Nothing
#' Multiple label classification based on resampling by \code{\link{PrInDT}}
#'
#' @description Multiple label classification based on resampling by \code{\link{PrInDT}}. We consider two ways of modeling (Binary relevance modeling,
#' dependent binary modeling) and three ways of model evaluation: single assessment, joint assessment, and true prediction
#' (see the Value section for more information).\cr
#' Variables should be arranged in 'datain' according to indices specified in 'indind', 'indaddind', and 'inddep'.\cr
#' Please note that the dependent variables have to be specified as dummies, i.e. as 'absent' (value 0) or 'present' (value 1).\cr
#' Undersampling is repeated 'N' times.\cr
#' Undersampling percentages 'percl' for the larger class and 'percs' for the smaller class can be
#' specified, one each per dependent class variable.\cr
#' The parameters 'conf.level', 'minsplit', and 'minbucket' can be used to control the size of the trees.\cr
#'
#' \strong{References}\cr
#' - Buschfeld, S., Weihs, C. and Ronan, P.. 2024. Modeling linguistic landscapes: A comparison of St Martin’s two capitals Philipsburg and Marigot Linguistic Landscape 10(3): 302–334. https://doi.org/10.1075/ll.23070.bus\cr
#' - Probst, P., Au, Q., Casalicchio, G., Stachl, C., and Bischl, B. 2017. Multilabel Classification with R Package mlr. arXiv:1703.08991v2
#'
#' @usage PrInDTMulab(datain,classnames=NA,ctestv=NA,conf.level=0.95,percl,percs=1,N,
#' indind=NA,indaddind=NA,inddep,minsplit=NA,minbucket=NA)
#'
#' @param datain Input data frame with class factor variable 'classname' and the\cr
#' influential variables, which need to be factors or numericals (transform logicals and character variables to factors)

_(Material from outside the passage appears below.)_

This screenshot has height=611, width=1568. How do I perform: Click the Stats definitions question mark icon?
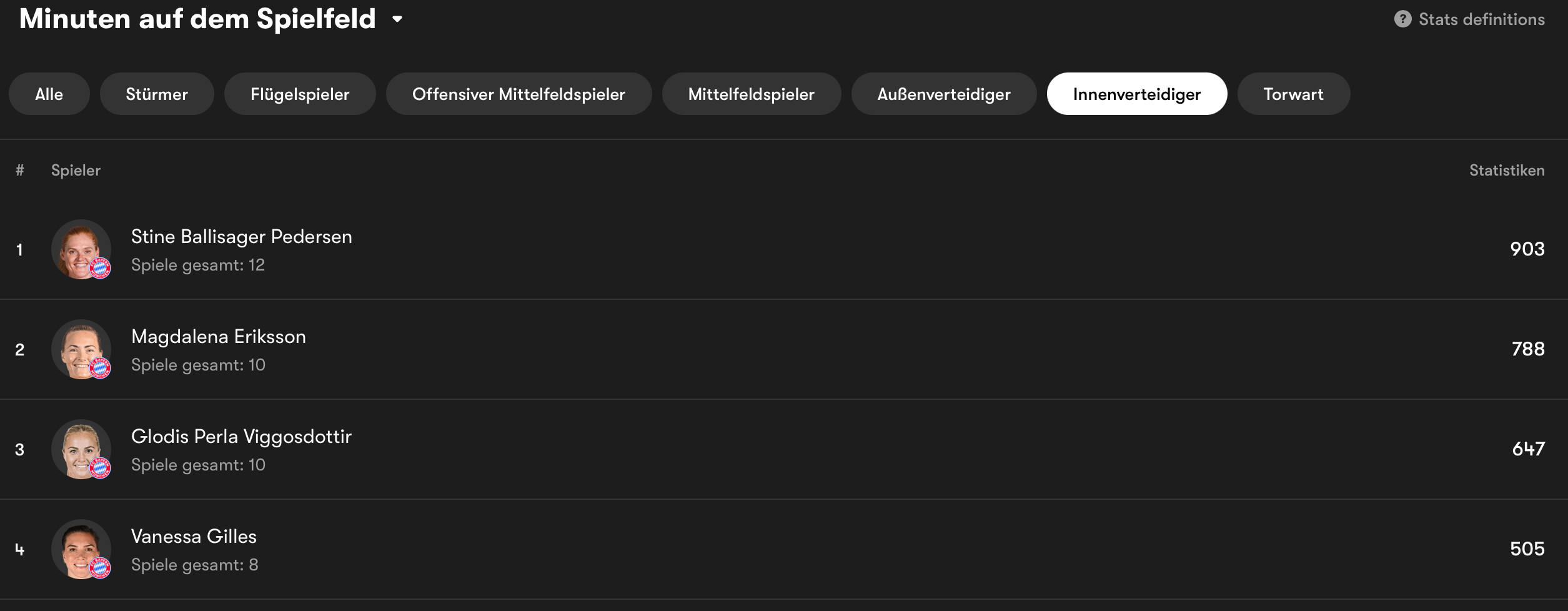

#' @param classnames names of class variables (character vector); default = NA: from old version: superfluous now
#' @param ctestv Vector of character strings of forbidden split results;\cr
#' (see function \code{\link{PrInDT}} for details.)\cr
#' If no restrictions exist, the default = NA is used.
#' @param conf.level (1 - significance level) in function \code{ctree} (numerical, > 0 and <= 1);\cr
#' default = 0.95
#' @param percl list of undersampling percentages of larger class (numerical, > 0 and <= 1): one per dependent class variable
#' @param percs list of undersampling percentage of smaller class (numerical, > 0 and <= 1); one per dependent class variable
#' @param N no. of repetitions (integer > 0)
#' @param indind indices of independent variables
#' @param indaddind indices of additional independent variables used in the case of dependent binary relevance modeling
#' @param inddep indices of dependent variables
#' @param minsplit Minimum number of elements in a node to be splitted;\cr
#' default = 20
#' @param minbucket Minimum number of elements in a node;\cr
#' default = 7
#'
#' @return
#' \describe{
#' \item{accbr}{model errors for Binary Relevance (single assessment) - only independent predictors are used for modeling one label at a time,
#' the other labels are not used as predictors. As the performance measure for the resulting classification rules,
#' the balanced accuracy of the best model from PrInDT is employed for each individual label.}
#' \item{errbin}{combined error for Binary Relevance (joint assessment) - the best prediction models for the different labels are combined
#' to assess the combined prediction. The 01-accuracy counts a label combination as correct only if all labels are correctly predicted.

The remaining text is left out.